§ DATA EXCERPTS:
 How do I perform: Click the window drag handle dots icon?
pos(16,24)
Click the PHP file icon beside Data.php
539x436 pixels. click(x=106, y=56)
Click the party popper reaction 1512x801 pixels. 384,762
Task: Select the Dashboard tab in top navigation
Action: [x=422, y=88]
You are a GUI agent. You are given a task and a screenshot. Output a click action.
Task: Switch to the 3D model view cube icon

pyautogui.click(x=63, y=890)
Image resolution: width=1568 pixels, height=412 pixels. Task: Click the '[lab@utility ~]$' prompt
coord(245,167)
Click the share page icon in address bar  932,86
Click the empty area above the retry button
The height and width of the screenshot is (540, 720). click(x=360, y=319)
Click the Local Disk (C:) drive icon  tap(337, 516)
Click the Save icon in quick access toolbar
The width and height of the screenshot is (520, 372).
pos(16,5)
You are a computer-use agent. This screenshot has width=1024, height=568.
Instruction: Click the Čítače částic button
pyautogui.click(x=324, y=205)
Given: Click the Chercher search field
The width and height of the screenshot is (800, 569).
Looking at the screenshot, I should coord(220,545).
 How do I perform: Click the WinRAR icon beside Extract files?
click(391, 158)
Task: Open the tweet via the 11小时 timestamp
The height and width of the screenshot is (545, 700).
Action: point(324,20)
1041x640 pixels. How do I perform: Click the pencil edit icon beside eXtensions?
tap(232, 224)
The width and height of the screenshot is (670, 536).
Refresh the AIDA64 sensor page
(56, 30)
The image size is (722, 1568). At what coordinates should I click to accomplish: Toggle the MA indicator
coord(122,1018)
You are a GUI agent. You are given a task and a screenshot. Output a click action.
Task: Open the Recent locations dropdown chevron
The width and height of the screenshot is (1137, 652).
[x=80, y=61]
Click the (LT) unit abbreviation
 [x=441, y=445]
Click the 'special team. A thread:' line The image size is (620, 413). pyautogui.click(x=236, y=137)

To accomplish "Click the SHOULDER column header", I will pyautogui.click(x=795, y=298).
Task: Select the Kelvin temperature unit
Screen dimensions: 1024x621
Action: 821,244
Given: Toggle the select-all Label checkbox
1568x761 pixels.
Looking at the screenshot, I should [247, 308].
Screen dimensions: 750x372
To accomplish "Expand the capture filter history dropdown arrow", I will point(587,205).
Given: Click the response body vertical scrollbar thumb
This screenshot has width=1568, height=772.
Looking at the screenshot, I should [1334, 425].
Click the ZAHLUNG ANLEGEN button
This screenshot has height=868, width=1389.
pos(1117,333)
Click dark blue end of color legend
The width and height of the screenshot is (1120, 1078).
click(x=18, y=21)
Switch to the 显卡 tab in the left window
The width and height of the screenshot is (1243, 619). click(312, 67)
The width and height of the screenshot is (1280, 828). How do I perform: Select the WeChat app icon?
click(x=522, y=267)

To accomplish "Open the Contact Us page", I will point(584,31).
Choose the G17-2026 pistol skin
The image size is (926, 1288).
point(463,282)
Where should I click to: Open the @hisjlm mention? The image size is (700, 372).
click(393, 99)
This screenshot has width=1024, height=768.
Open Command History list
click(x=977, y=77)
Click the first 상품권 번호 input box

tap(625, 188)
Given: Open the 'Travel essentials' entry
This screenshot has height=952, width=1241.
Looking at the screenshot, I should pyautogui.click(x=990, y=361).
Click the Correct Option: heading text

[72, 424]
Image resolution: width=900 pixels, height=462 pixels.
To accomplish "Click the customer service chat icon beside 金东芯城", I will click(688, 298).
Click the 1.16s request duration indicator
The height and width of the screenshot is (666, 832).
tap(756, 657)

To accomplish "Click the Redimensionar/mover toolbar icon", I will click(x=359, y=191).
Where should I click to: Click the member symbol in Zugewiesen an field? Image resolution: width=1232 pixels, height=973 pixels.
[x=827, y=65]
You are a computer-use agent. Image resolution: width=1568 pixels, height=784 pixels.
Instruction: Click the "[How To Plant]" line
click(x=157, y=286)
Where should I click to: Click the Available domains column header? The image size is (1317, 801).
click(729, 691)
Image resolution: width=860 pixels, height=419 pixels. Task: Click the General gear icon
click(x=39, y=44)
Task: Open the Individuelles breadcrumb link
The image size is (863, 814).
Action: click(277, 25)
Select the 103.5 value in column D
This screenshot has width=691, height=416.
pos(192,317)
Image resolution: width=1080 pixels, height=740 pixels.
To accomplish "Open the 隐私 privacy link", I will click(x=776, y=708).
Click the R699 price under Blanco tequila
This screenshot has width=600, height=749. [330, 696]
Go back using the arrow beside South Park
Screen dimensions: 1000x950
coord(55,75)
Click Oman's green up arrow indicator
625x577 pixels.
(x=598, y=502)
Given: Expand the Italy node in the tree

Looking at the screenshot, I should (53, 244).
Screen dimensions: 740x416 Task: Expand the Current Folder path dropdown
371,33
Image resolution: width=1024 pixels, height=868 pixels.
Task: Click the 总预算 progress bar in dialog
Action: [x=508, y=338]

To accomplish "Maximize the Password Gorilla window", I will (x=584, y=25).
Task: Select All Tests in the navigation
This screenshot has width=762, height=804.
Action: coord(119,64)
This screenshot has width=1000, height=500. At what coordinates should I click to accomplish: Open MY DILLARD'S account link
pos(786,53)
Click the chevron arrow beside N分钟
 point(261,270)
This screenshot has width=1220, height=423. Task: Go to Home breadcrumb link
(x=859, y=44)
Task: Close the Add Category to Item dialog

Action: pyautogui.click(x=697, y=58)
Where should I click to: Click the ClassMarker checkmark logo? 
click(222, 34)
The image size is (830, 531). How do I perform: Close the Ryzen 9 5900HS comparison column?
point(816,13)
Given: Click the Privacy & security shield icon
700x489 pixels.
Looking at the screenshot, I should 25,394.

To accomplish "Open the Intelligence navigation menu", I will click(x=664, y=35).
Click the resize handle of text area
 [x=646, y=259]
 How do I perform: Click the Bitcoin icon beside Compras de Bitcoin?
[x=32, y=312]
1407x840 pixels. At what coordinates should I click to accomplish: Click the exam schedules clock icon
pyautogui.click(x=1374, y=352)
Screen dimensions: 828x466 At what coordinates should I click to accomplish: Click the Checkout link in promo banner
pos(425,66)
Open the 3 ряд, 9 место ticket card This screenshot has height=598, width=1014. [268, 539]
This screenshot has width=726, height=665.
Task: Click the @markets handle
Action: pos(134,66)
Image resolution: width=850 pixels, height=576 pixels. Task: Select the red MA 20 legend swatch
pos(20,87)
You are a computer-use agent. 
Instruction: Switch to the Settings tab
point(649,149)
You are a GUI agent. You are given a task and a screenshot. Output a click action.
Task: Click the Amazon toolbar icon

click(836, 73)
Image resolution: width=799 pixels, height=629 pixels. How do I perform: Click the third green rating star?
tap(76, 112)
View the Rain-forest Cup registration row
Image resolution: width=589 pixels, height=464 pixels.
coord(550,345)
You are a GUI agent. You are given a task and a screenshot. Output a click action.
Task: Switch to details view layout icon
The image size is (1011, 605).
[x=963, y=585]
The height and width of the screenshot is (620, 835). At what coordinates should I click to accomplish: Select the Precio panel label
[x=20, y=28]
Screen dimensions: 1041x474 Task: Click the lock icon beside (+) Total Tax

§ EXERCISE BRIEF: Where a line of the material above holds the string "computer", copy that line.

§ SOLUTION FOR THIS PROBLEM:
You are a computer-use agent. This screenshot has width=1024, height=568.
You are a computer-use agent. Image resolution: width=1568 pixels, height=784 pixels.
You are a computer-use agent. 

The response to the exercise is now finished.